There has been much recent interest in the use of procalcitonin (PCT) as a marker of intra-abdominal infection (IAI) following colorectal surgery. However, the literature remains divided on the value of PCT in this setting. This meta-analysis aims to evaluate the value of PCT in predicting IAI after colorectal surgery.

Methods

Systemic literature search was performed using MEDLINE, EMBASE, and the Cochrane Central Register of Controlled Trials (CENTRAL) and the Cochrane Database of Systematic Reviews to identify studies evaluating the diagnostic accuracy of PCT as a predictor for detecting IAI on postoperative days (POD) 3 to 5 following colorectal surgery. A meta-analysis was performed using random effect model and pooled predictive parameters as well as cut-off values for POD 3 to 5 were derived.

Results

Eight studies consisting 1629 patients were included.

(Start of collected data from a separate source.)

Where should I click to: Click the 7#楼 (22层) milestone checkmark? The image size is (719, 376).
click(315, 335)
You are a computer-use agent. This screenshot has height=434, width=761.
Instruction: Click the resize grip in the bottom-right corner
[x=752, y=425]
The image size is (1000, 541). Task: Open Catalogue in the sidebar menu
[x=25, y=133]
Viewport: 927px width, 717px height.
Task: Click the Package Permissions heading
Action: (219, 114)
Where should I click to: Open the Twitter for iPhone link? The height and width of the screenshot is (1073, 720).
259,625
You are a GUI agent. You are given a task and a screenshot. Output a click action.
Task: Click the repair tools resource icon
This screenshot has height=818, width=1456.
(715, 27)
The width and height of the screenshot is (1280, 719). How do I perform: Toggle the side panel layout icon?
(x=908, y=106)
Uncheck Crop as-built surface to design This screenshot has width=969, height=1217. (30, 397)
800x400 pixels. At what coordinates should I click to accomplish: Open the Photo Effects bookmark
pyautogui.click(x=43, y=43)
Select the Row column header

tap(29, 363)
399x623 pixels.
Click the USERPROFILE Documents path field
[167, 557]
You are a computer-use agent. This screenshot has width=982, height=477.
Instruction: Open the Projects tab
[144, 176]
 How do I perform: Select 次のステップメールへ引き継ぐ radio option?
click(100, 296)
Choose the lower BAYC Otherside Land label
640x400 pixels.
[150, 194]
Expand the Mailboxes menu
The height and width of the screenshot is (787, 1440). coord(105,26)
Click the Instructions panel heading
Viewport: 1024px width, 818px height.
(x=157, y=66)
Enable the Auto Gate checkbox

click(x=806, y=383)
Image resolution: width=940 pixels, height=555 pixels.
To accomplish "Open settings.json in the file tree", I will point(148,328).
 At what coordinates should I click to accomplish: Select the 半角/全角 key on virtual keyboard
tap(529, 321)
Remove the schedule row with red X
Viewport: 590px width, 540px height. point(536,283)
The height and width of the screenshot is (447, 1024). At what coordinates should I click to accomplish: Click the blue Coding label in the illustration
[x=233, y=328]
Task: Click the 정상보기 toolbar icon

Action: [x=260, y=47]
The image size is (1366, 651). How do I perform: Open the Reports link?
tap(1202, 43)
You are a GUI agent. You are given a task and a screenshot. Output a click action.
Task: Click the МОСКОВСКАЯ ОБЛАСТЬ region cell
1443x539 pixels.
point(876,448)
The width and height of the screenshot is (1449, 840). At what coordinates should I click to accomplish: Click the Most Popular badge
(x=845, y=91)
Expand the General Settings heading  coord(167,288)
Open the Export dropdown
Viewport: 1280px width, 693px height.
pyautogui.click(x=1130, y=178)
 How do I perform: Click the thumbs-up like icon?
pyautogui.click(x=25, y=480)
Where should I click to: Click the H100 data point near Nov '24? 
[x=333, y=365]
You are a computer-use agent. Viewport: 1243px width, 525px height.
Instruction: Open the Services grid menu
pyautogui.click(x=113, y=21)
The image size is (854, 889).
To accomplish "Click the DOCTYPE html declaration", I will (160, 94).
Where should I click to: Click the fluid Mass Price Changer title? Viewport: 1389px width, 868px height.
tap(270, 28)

The pooled prevalence of IAI was 5.7% on POD 3, 9.7% on POD 4, and 6.3% on POD 5. The pooled AUC for POD 3 to 5 were 0.83 (95% CI 0.78–0.88), 0.79 (95% CI 0.64–0.93), and 0.94 (95% CI 0.91–0.97), respectively. The derived PCT cut-off values were 1.45 ng/ml on POD 3, 1.28 ng/ml on POD 4, and 1.26 ng/ml on POD 5. PCT had the highest diagnostic capability on POD 5 with diagnostic odds ratio of 32.9 (95% CI 15.01–69.88), sensitivity of 0.78 (95% CI 0.65–0.89), and specificity of 0.88 (95% CI 0.85–0.90).

Conclusions

PCT is a useful diagnostic predictor of IAI after colorectal surgery. It has the greatest diagnostic accuracy on POD 5 and can help guide safe discharge of patients after colorectal surgery.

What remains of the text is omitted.